This is not correct. You may have seen it somewhere, but the author was being sloppy or abusing notation.


Let $|\psi\rangle$ be an abstract ket vector. If we wish to represent it in the continuous position basis, we can insert the identity operator $\mathbb 1=\int|x\rangle\langle x| dx$ and obtain

$$|\psi\rangle = \int|x\rangle\langle x|\psi\rangle dx = \int |x\rangle \psi(x) dx$$ Loosely speaking, $\psi(x)$ is the component of $|\psi\rangle$ along the basis vector $|x\rangle$. If you want to think of something as an infinitely long column vector, then it should be $|\psi\rangle$, not $\psi(x)$ (which is just a complex number).

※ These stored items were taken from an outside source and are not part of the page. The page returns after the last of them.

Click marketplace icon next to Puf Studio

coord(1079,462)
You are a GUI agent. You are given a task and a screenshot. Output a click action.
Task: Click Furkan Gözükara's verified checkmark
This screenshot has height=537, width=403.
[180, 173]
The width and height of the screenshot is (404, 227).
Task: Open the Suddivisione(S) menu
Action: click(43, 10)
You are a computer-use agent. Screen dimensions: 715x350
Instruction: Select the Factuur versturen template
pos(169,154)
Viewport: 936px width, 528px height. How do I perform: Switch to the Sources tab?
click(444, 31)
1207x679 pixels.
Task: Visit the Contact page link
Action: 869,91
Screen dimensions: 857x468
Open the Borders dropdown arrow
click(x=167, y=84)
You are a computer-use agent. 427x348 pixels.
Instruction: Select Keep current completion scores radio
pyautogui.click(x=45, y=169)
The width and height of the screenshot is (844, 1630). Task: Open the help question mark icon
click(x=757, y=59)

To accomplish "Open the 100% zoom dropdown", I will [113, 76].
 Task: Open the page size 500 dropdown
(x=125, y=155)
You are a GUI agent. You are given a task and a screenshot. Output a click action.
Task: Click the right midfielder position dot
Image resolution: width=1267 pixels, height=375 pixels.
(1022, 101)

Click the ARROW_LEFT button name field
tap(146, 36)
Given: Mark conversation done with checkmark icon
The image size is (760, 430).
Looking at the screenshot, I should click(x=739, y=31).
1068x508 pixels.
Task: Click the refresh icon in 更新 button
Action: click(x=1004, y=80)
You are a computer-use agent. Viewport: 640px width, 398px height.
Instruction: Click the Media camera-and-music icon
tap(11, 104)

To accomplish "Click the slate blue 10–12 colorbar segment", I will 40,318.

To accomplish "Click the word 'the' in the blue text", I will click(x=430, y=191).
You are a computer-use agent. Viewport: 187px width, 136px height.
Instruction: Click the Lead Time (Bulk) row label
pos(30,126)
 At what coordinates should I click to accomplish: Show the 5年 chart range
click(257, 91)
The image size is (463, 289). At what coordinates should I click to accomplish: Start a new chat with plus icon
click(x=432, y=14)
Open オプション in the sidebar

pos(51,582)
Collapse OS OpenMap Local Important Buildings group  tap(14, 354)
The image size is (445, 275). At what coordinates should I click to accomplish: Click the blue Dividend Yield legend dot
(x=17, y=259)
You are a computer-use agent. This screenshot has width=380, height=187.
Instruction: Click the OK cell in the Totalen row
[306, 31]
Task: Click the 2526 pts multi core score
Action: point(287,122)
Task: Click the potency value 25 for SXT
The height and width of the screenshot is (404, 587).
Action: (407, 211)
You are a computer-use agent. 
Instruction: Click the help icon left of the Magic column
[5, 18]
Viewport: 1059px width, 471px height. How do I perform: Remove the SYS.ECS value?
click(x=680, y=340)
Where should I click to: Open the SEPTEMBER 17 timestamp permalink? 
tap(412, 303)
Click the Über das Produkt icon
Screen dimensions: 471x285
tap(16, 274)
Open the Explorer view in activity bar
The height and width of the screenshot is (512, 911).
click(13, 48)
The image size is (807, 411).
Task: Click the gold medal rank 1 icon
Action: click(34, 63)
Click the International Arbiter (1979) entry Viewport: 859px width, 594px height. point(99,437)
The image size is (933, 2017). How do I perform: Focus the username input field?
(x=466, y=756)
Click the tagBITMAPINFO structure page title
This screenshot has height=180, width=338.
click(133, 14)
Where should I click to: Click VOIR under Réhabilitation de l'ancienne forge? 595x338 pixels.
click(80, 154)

Similarly, if $A$ is an abstract operator, then we can let it act on abstract kets $|\psi\rangle$ as $A|\psi\rangle$. Expanding $|\psi\rangle$ out in the position basis, we find

$$A|\psi \rangle = \int A|x\rangle \psi(x) dx$$

$A$ is still an abstract operator which acts on a ket (in this case, $|x\rangle$), not a function. If we insert another identity operator $\int |y\rangle\langle y| dy$, we find

$$A|\psi\rangle = \iint |y\rangle\langle y|A|x\rangle \psi(x) dy \ dx$$

The object $\langle y|A|x\rangle \equiv A_{yx}$ is the $yx$ component of the abstract operator $A$. This object is what acts on functions. The result is that

$$A|\psi\rangle = \iint |y\rangle A_{yx} \psi(x) dy\ dx$$

For example, the position operator $Q$ has components $Q_{yx} \equiv \langle y|Q|x\rangle = \delta(y-x) \cdot x$ while the momentum operator has components $P_{yx} \equiv \langle y |P|x\rangle = -i\hbar \delta(y-x) \frac{d}{dx}$. We would therefore have

$$Q|\psi\rangle = \int |x\rangle x\cdot \psi(x) dx$$ $$P|\psi\rangle = \int |x\rangle (-i\hbar)\psi'(x) dx$$


If we are being very strict, we would say that the position operator $Q$ eats a ket with position-space wavefunction $\psi(x)$ and spits out a ket with position-space wavefunction $x\psi(x)$. However, we often relax a bit and say that $Q$ eats a wavefunction $\psi(x)$ and spits out $x\psi(x)$.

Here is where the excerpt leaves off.